THE TASK:
For every line in the data below, check for the word "agent", then state how many lines have it. Answer with the number only.

··· RECORDS FOR THIS EXERCISE ···

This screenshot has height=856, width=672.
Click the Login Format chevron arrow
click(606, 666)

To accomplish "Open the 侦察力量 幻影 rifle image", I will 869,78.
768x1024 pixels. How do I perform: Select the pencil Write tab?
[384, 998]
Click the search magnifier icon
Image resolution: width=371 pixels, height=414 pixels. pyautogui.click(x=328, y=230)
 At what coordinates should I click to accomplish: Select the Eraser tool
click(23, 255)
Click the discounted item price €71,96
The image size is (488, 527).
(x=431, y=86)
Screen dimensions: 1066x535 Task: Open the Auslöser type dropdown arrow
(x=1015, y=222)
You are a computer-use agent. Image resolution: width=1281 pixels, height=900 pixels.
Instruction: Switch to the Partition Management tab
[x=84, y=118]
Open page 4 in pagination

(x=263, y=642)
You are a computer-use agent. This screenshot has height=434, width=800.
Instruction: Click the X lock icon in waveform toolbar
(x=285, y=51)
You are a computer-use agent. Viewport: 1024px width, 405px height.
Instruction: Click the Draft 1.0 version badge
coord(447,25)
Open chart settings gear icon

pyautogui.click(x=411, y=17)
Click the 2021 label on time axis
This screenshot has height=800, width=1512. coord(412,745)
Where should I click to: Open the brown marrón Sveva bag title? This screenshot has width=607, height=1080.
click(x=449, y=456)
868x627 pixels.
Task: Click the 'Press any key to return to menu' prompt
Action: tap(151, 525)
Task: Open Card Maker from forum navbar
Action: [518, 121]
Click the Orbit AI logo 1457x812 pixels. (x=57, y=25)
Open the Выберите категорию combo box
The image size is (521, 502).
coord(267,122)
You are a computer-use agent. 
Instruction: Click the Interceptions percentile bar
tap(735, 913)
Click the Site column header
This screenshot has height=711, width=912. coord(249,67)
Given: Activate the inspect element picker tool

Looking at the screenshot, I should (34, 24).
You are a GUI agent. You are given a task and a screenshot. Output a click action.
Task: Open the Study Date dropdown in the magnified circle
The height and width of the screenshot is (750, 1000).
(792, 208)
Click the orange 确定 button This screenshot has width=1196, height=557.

···

RESULT OF THIS TASK:
5